Give back the entire listing exactly as it was provided.
*** Exercise material ***
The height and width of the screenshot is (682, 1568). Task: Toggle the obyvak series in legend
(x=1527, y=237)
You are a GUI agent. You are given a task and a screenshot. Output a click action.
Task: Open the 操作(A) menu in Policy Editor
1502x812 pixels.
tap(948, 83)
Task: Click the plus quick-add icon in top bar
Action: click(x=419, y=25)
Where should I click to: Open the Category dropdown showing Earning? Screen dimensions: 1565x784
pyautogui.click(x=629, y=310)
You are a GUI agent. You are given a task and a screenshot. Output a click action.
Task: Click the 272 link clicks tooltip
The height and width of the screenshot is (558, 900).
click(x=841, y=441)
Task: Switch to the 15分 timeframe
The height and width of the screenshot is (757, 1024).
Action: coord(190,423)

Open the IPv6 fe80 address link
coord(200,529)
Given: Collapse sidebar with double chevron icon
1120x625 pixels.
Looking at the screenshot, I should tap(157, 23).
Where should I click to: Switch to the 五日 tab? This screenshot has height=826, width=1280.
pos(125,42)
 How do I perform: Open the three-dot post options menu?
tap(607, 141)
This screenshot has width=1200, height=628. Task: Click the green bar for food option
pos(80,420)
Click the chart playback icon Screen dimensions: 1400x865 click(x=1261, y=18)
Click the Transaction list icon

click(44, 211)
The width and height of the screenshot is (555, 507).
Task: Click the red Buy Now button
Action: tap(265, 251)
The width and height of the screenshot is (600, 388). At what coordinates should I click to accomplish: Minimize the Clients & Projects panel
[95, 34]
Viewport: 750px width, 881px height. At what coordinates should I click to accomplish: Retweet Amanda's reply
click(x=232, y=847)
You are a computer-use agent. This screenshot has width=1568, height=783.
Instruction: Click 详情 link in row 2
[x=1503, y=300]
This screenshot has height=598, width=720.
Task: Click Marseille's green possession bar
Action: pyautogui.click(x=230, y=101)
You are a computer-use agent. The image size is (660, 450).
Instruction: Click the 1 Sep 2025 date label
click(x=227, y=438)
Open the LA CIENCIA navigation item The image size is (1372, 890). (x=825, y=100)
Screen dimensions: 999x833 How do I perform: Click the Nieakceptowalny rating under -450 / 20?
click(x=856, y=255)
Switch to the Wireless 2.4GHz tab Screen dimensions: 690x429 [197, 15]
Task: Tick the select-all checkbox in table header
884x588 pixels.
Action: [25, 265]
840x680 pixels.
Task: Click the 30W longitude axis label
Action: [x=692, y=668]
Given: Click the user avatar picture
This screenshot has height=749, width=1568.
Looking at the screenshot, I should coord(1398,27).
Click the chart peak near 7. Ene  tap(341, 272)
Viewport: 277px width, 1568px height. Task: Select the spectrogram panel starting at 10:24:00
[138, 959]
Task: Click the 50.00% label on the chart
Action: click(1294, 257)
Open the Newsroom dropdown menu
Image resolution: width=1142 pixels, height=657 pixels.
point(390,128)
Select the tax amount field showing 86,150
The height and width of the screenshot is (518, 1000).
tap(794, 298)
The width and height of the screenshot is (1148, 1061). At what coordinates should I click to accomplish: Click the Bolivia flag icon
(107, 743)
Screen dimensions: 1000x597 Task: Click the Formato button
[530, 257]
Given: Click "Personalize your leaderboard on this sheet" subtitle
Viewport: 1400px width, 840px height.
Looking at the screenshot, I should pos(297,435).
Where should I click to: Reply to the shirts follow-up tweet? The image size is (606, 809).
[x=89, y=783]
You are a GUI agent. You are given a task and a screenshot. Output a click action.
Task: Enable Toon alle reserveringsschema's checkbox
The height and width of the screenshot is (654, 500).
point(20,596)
***
_The answer_
The height and width of the screenshot is (682, 1568). Task: Toggle the obyvak series in legend
(x=1527, y=237)
You are a GUI agent. You are given a task and a screenshot. Output a click action.
Task: Open the 操作(A) menu in Policy Editor
1502x812 pixels.
tap(948, 83)
Task: Click the plus quick-add icon in top bar
Action: click(x=419, y=25)
Where should I click to: Open the Category dropdown showing Earning? Screen dimensions: 1565x784
pyautogui.click(x=629, y=310)
You are a GUI agent. You are given a task and a screenshot. Output a click action.
Task: Click the 272 link clicks tooltip
The height and width of the screenshot is (558, 900).
click(x=841, y=441)
Task: Switch to the 15分 timeframe
The height and width of the screenshot is (757, 1024).
Action: coord(190,423)

Open the IPv6 fe80 address link
coord(200,529)
Given: Collapse sidebar with double chevron icon
1120x625 pixels.
Looking at the screenshot, I should tap(157, 23).
Where should I click to: Switch to the 五日 tab? This screenshot has height=826, width=1280.
pos(125,42)
 How do I perform: Open the three-dot post options menu?
tap(607, 141)
This screenshot has width=1200, height=628. Task: Click the green bar for food option
pos(80,420)
Click the chart playback icon Screen dimensions: 1400x865 click(x=1261, y=18)
Click the Transaction list icon

click(44, 211)
The width and height of the screenshot is (555, 507).
Task: Click the red Buy Now button
Action: tap(265, 251)
The width and height of the screenshot is (600, 388). At what coordinates should I click to accomplish: Minimize the Clients & Projects panel
[95, 34]
Viewport: 750px width, 881px height. At what coordinates should I click to accomplish: Retweet Amanda's reply
click(x=232, y=847)
You are a computer-use agent. This screenshot has width=1568, height=783.
Instruction: Click 详情 link in row 2
[x=1503, y=300]
This screenshot has height=598, width=720.
Task: Click Marseille's green possession bar
Action: pyautogui.click(x=230, y=101)
You are a computer-use agent. The image size is (660, 450).
Instruction: Click the 1 Sep 2025 date label
click(x=227, y=438)
Open the LA CIENCIA navigation item The image size is (1372, 890). (x=825, y=100)
Screen dimensions: 999x833 How do I perform: Click the Nieakceptowalny rating under -450 / 20?
click(x=856, y=255)
Switch to the Wireless 2.4GHz tab Screen dimensions: 690x429 [197, 15]
Task: Tick the select-all checkbox in table header
884x588 pixels.
Action: [25, 265]
840x680 pixels.
Task: Click the 30W longitude axis label
Action: [x=692, y=668]
Given: Click the user avatar picture
This screenshot has height=749, width=1568.
Looking at the screenshot, I should coord(1398,27).
Click the chart peak near 7. Ene  tap(341, 272)
Viewport: 277px width, 1568px height. Task: Select the spectrogram panel starting at 10:24:00
[138, 959]
Task: Click the 50.00% label on the chart
Action: click(1294, 257)
Open the Newsroom dropdown menu
Image resolution: width=1142 pixels, height=657 pixels.
point(390,128)
Select the tax amount field showing 86,150
The height and width of the screenshot is (518, 1000).
tap(794, 298)
The width and height of the screenshot is (1148, 1061). At what coordinates should I click to accomplish: Click the Bolivia flag icon
(107, 743)
Screen dimensions: 1000x597 Task: Click the Formato button
[530, 257]
Given: Click "Personalize your leaderboard on this sheet" subtitle
Viewport: 1400px width, 840px height.
Looking at the screenshot, I should pos(297,435).
Where should I click to: Reply to the shirts follow-up tweet? The image size is (606, 809).
[x=89, y=783]
You are a GUI agent. You are given a task and a screenshot. Output a click action.
Task: Enable Toon alle reserveringsschema's checkbox
The height and width of the screenshot is (654, 500).
point(20,596)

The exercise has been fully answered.